Day 5/100

Delta Lake [Part 3] -

Delta table Streaming

Delta Lake is deeply integrated with Spark Structured Streaming through readStream and writeStream along with following features,

  • Coalesce small files
  • Maintains Exactly-once processing
  • Discovering new files

As Source

If we load Delta Table as a source then streaming processes all the existing data from the table as well as any new data that arrives.

import io.delta.implicits._

spark.readStream.delta("/path/to/data")
// OR 
spark.readStream.format("delta").load("/path/to/data")
// OR
spark.readStream.format("delta").table("tableName")

Limit Input rate

  • maxFilesPerTrigger : number of new files to be considered in every micro-batch. [default = 1000]

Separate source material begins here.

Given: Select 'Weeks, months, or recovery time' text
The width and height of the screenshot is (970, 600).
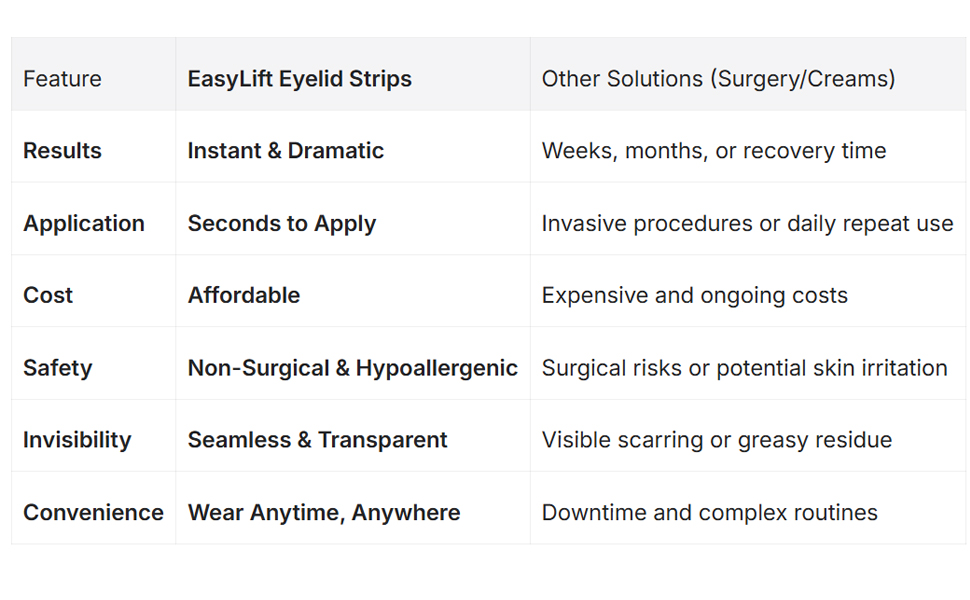Looking at the screenshot, I should [x=713, y=151].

  • maxBytesPerTrigger : How much data gets processed in each micro-batch. this is a soft-limit the size can be more or less around the limit.

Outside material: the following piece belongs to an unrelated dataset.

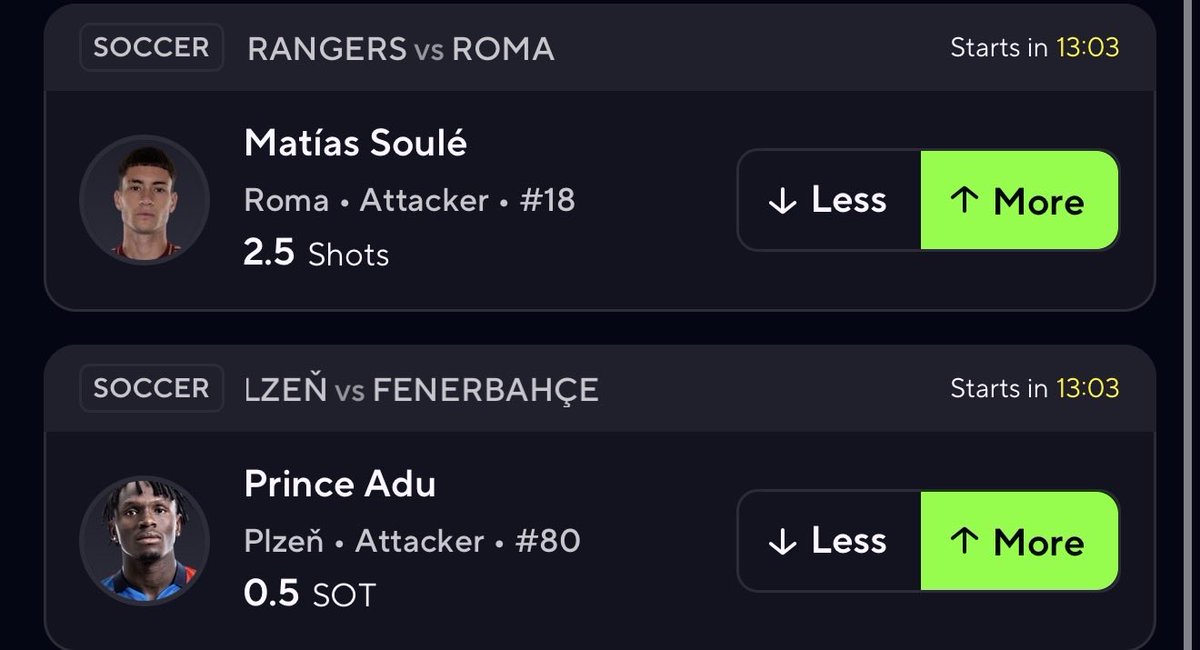This screenshot has height=650, width=1200.
Task: Open the RANGERS vs ROMA match header
Action: [400, 48]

  • If both are provided, stream processes data until either the maxFilesPerTrigger or maxBytesPerTrigger limit is reached.

Specify Initial position

  • startingVersion - starts from specific delta table version
  • startingTimestamp - ts to start
  • You cannot set both options at the same time;
  • the schema of the streaming source is always the latest schema of the Delta table, irrespective of starting vetsion or timestamp
spark.readStream.format("delta").option("startingVersion", "5").load("/tmp/delta/user_events")
//OR 
spark.readStream.format("delta").option("startingTimestamp", "2018-10-18").load("/tmp/delta/user_events")

As Sink Metric

numBytesOutstanding and numFilesOutstanding, will give us data size or number of files remaining

  • Append Mode - adds new records to the table.
  • Complete Mode - replace the entire table with every batch

Table deletes, updates, and merges

Delete -

  • delete removes the data from the latest version of the Delta table but does not remove it from the physical storage until the old versions are explicitly vacuumed
DELETE FROM tableName WHERE birthDate < '1955-01-01'

DELETE FROM delta.`/path/to/data` WHERE birthDate < '1955-01-01'

Update -

import io.delta.tables._

val deltaTable = DeltaTable.forPath(spark, "/path/to/data")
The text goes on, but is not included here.